Is there an easier way?
If efficiency doesn't matter, a simple stack would work fine:
string = "foo\rbar\rbash\rboo\b\bba\br"
res = []
for char in string:
if char == "\r":
res.clear()
elif char == "\b":
if res: del res[-1]
else:
res.append(char)
"".join(res)
#>>> 'bbr'
Otherwise, I think this is about as fast as you can hope for in complex cases:
string = "foo\rbar\rbash\rboo\b\bba\br"
try:
string = string[string.rindex("\r")+1:]
except ValueError:
pass
split_iter = iter(string.split("\b"))
res = list(next(split_iter, ''))
for part in split_iter:
if res: del res[-1]
res.extend(part)
"".join(res)
#>>> 'bbr'
Note that I haven't timed this.
Python's does not have any built-in or standard library module for doing this.
However if you only care for simple control characters like \r, \b and \n you can write a simple function to handle this:
def interpret(text):
lines = []
current_line = []
for char in text:
if char == '\n':
lines.append(''.join(current_line))
current_line = []
elif char == '\r':
current_line.clear()
# del current_line[:] # in old python versions
elif char == '\b':
del current_line[-1:]
else:
current_line.append(char)
if current_line:
lines.append(current_line)
return '\n'.join(lines)
You can extend the function handling any control character you want.
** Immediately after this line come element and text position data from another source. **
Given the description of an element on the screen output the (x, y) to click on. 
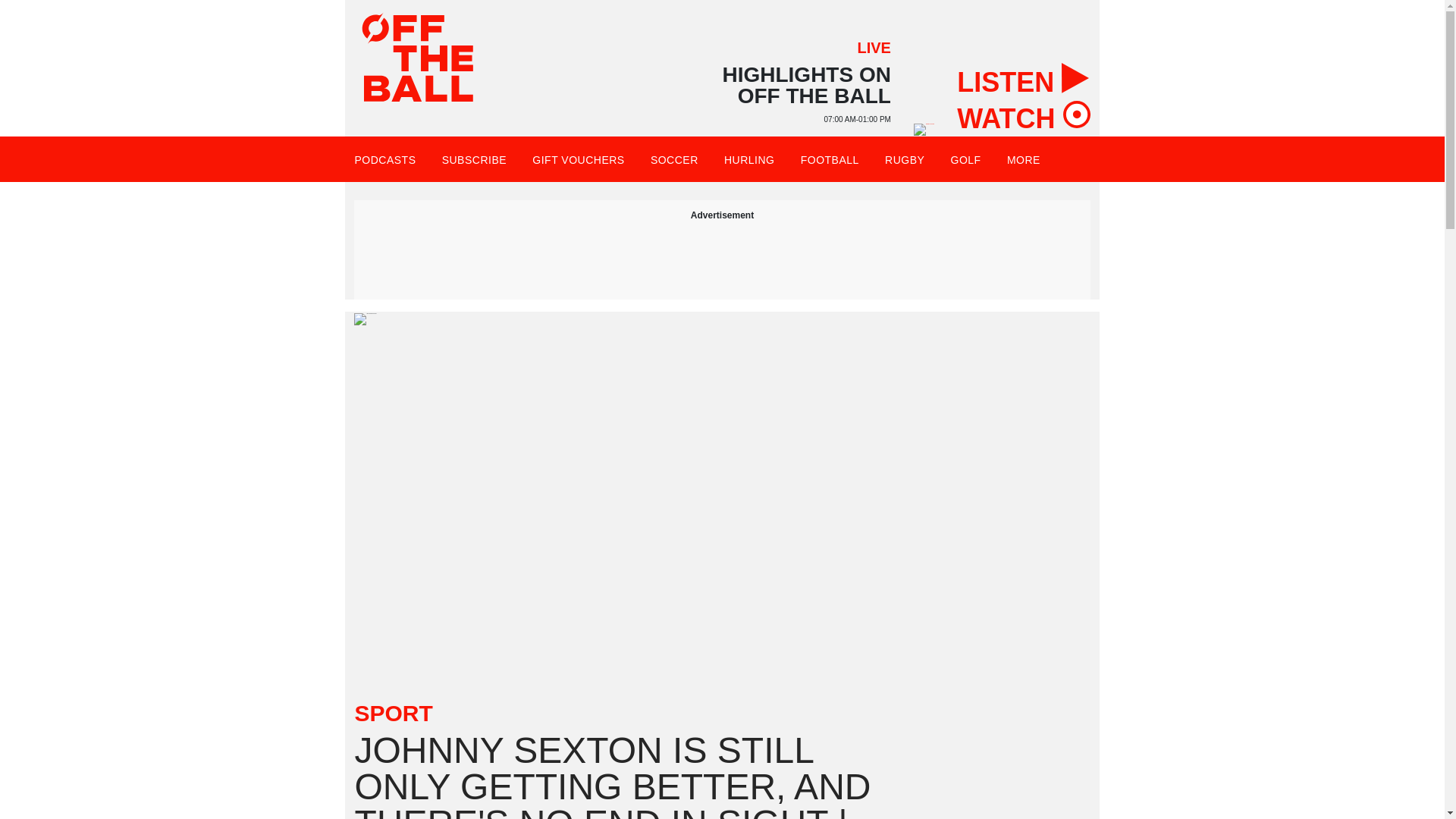
Football (829, 158)
GIFT VOUCHERS (578, 158)
MORE (1029, 158)
WATCH (1022, 114)
Gift vouchers (578, 158)
Podcasts (383, 158)
Highlights on Off The Ball (924, 129)
Subscribe (474, 158)
HURLING (748, 158)
LISTEN (1022, 77)
PODCASTS (383, 158)
Soccer (674, 158)
SUBSCRIBE (474, 158)
SOCCER (674, 158)
FOOTBALL (829, 158)
Given the description of an element on the screen output the (x, y) to click on. 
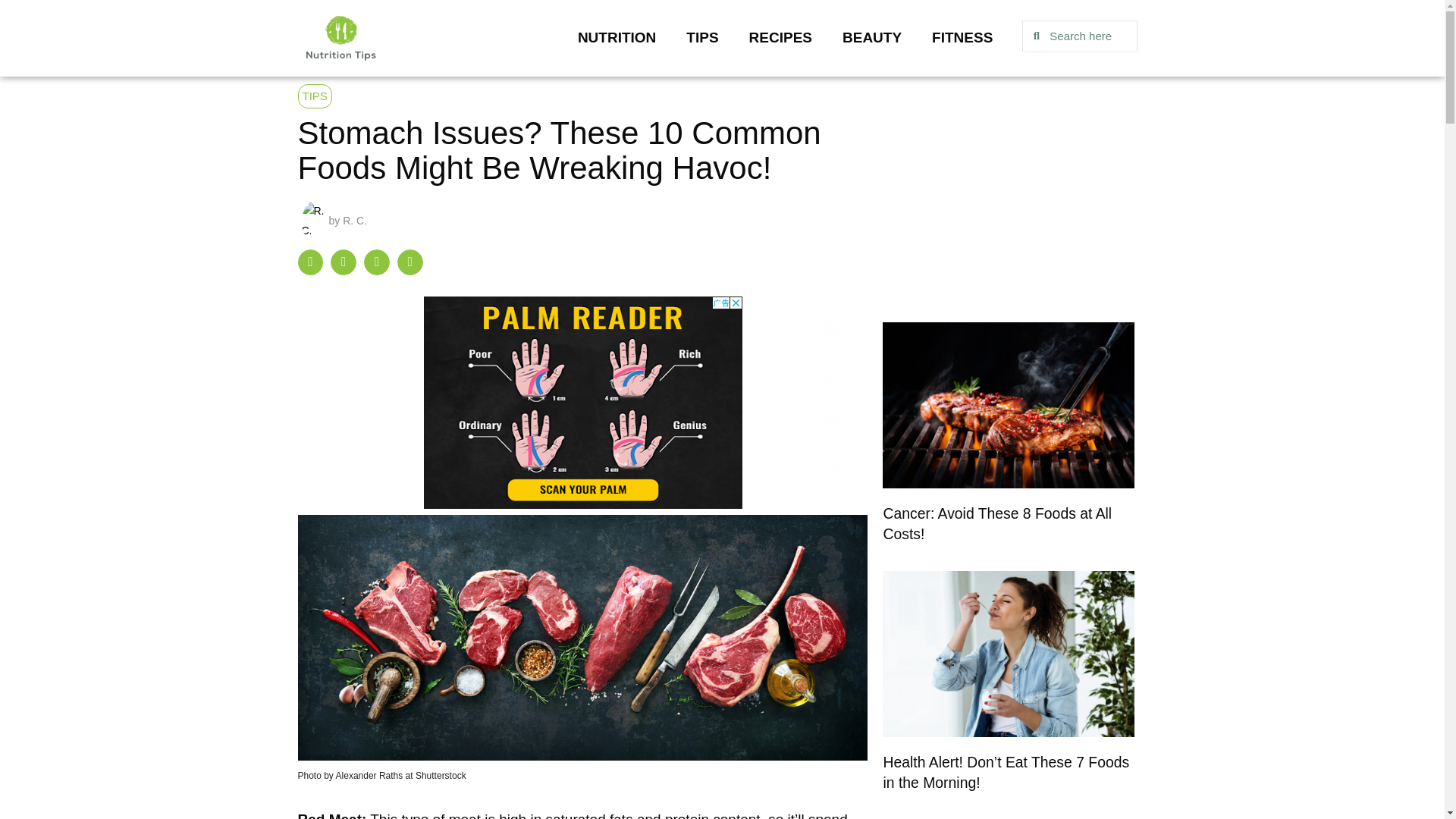
Advertisement (582, 402)
Advertisement (1008, 185)
TIPS (313, 95)
TIPS (702, 37)
by R. C. (334, 220)
BEAUTY (872, 37)
FITNESS (962, 37)
NUTRITION (616, 37)
RECIPES (780, 37)
Given the description of an element on the screen output the (x, y) to click on. 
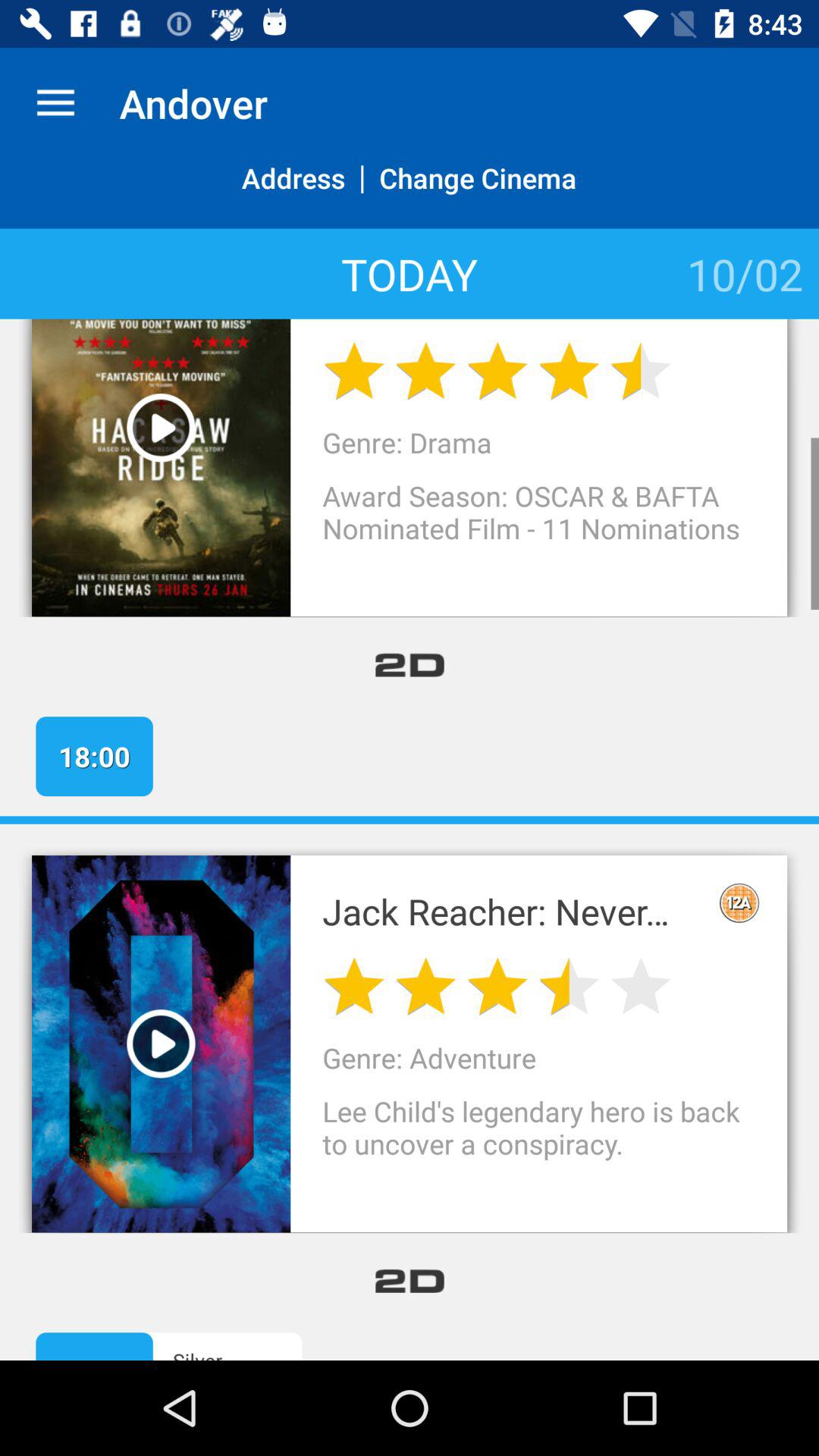
play (160, 427)
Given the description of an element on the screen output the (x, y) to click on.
For example you might want to ignore some control characters that don't get actually displayed in a terminal (e.g. the bell \a)
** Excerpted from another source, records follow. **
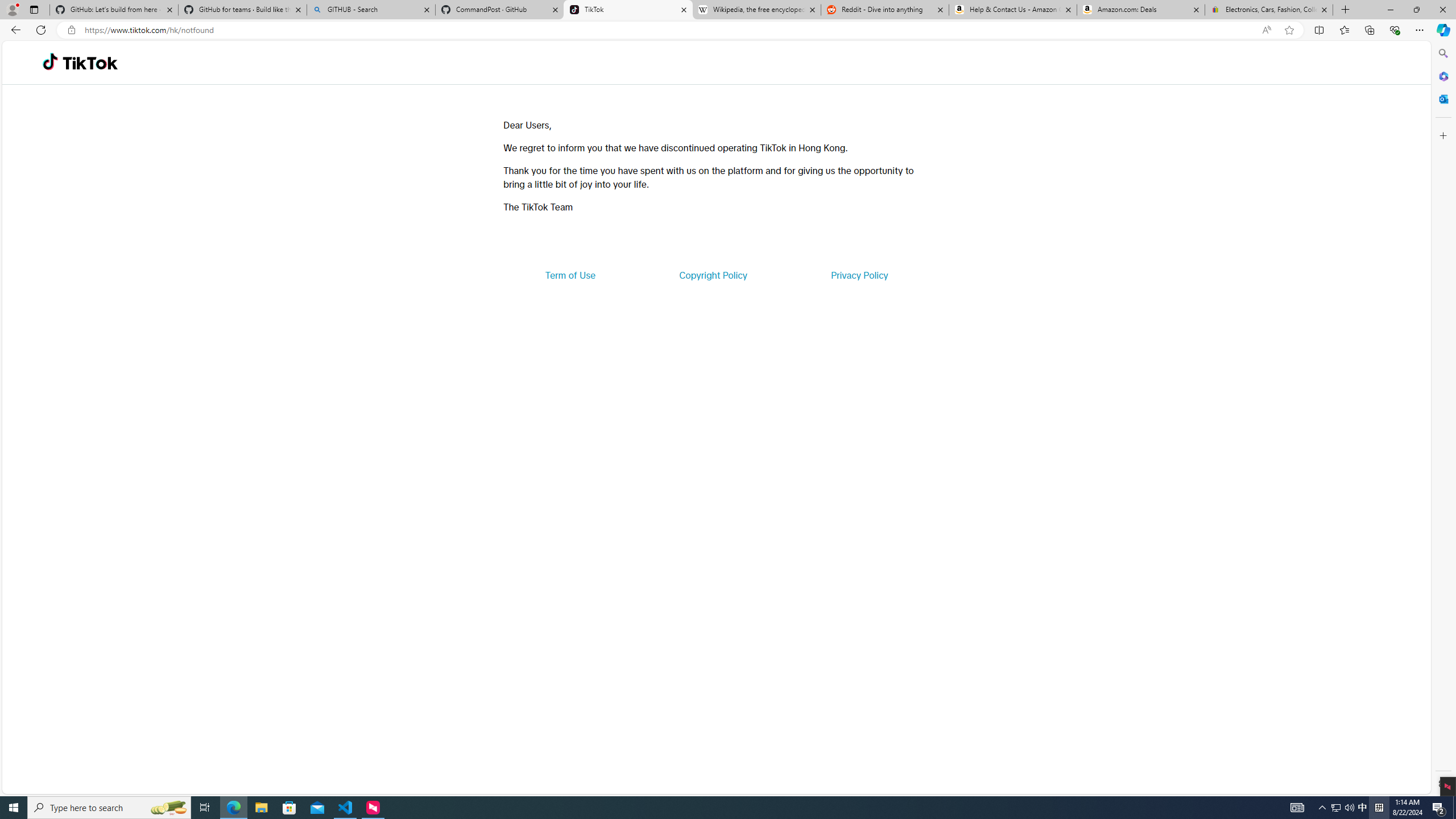
Privacy Policy (858, 274)
TikTok (89, 62)
Term of Use (569, 274)
Given the description of an element on the screen output the (x, y) to click on. 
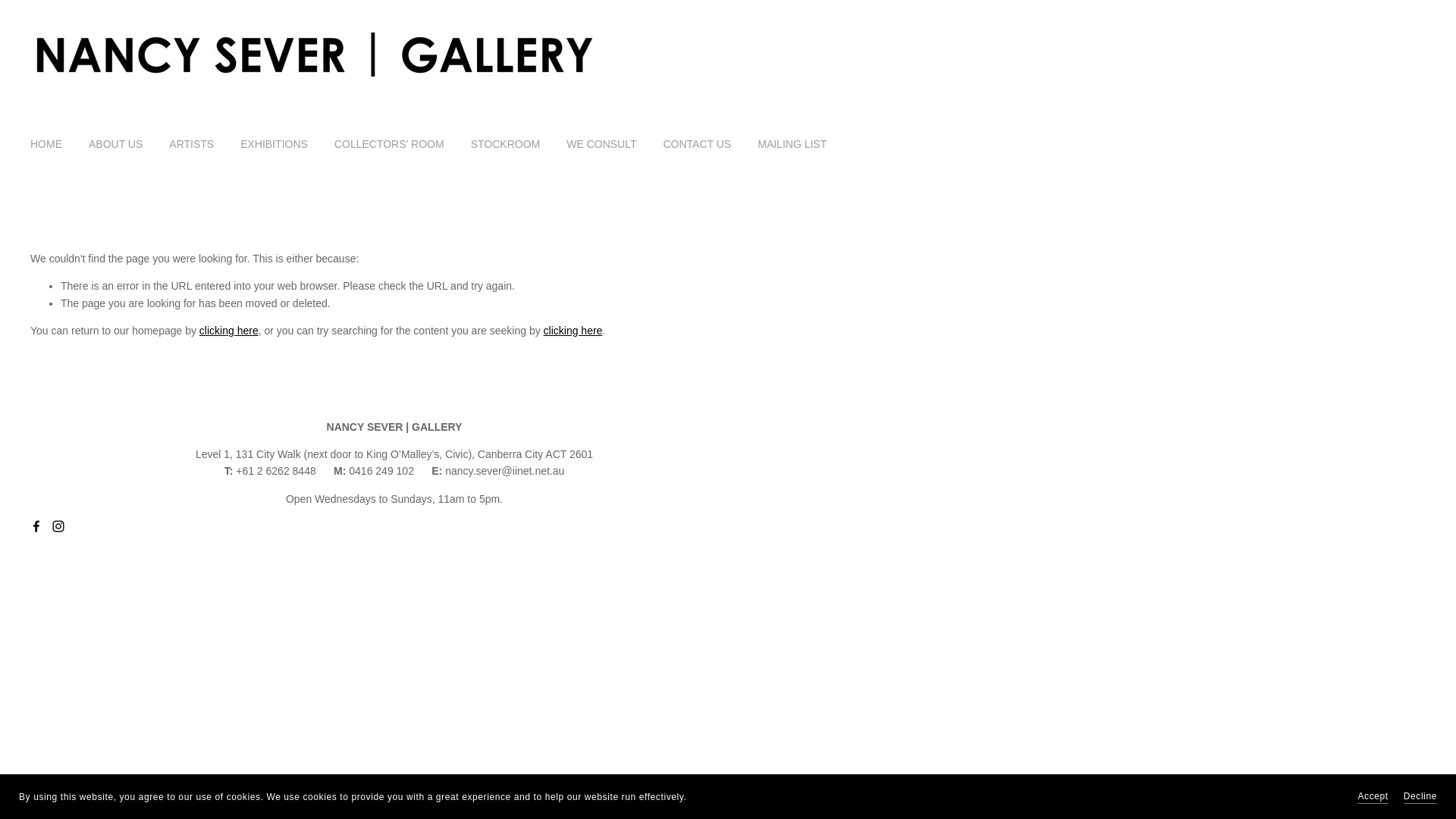
ARTISTS Element type: text (191, 144)
CONTACT US Element type: text (696, 144)
COLLECTORS' ROOM Element type: text (389, 144)
Decline Element type: text (1420, 796)
HOME Element type: text (46, 144)
clicking here Element type: text (228, 330)
Accept Element type: text (1372, 796)
WE CONSULT Element type: text (601, 144)
clicking here Element type: text (572, 330)
MAILING LIST Element type: text (791, 144)
ABOUT US Element type: text (115, 144)
EXHIBITIONS Element type: text (273, 144)
STOCKROOM Element type: text (505, 144)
UPDATE: after 30 minutes of asking for clarifications and an example string, we find the question is actually quite different: "How to repeatedly apply formatting control characters (backspace) to a Python string?"
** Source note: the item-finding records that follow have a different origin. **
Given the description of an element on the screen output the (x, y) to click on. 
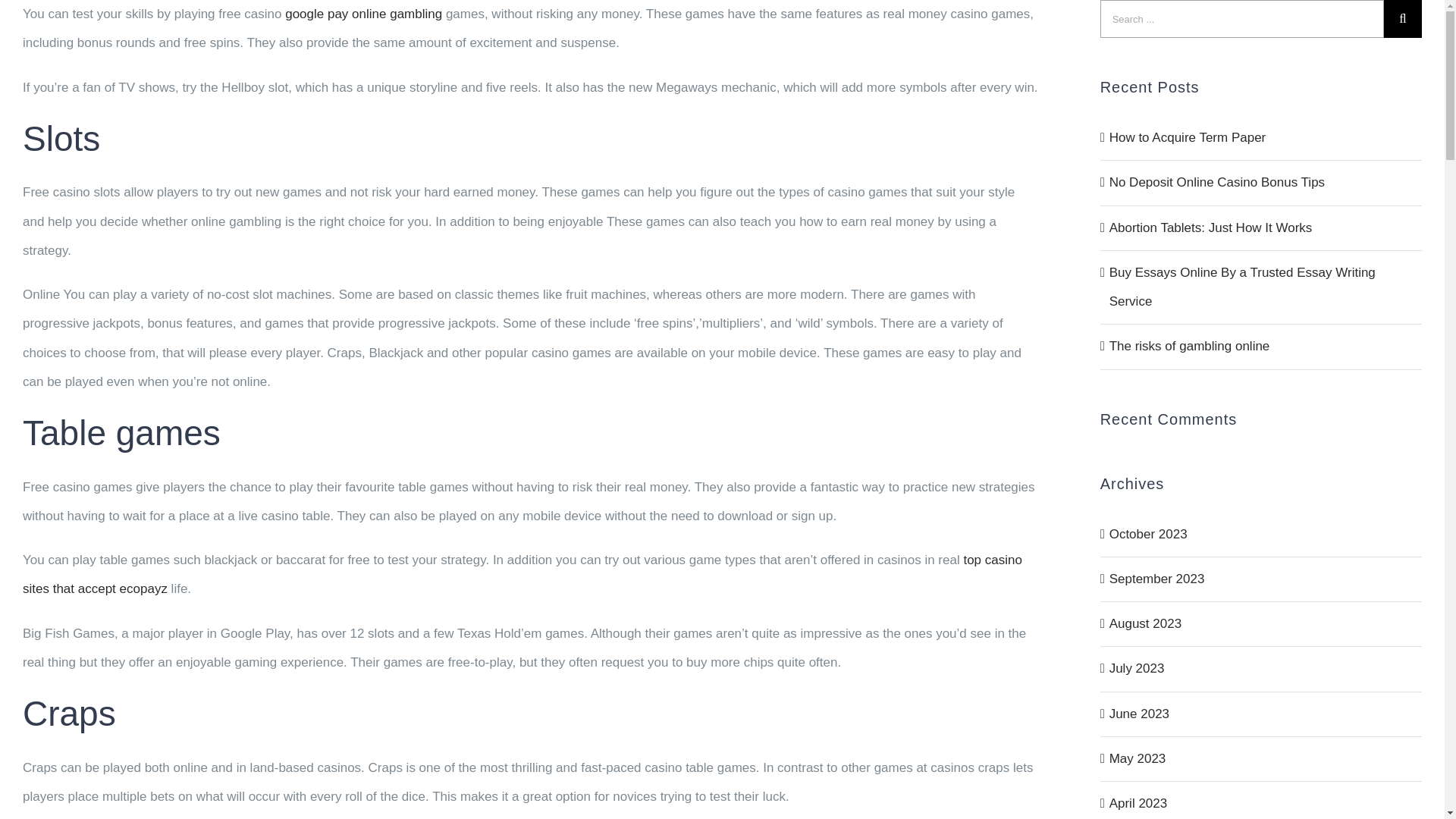
April 2023 (1138, 803)
October 2023 (1148, 533)
top casino sites that accept ecopayz (522, 574)
September 2023 (1157, 578)
No Deposit Online Casino Bonus Tips (1216, 182)
June 2023 (1139, 713)
Abortion Tablets: Just How It Works (1211, 227)
The risks of gambling online (1189, 345)
July 2023 (1136, 667)
May 2023 (1137, 758)
August 2023 (1144, 623)
Buy Essays Online By a Trusted Essay Writing Service (1242, 286)
google pay online gambling (363, 13)
How to Acquire Term Paper (1187, 137)
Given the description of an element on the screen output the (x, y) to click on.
In that case yes you apparently need to apply the regex/fn repeatedly until you stop getting matches.
SOLUTION:
import re
def repeated_re_sub(pattern, sub, s, flags=re.U):
"""Match-and-replace repeatedly until we run out of matches..."""
patc = re.compile(pattern, flags)
sold = ''
while sold != s:
sold = s
print "patc=>%s< sold=>%s< s=>%s<" % (patc,sold,s)
s = patc.sub(sub, sold)
#print help(patc.sub)
return s
print repeated_re_sub('[^\b]\b', '', 'abc\b\x08de\b\bfg')
#print repeated_re_sub('.\b', '', 'abcd\b\x08e\b\bfg')
[multiple previous answers, asking for clarifications and pointing out that both re.sub(...) or string.replace(...) could be used to solve the problem, non-recursively.]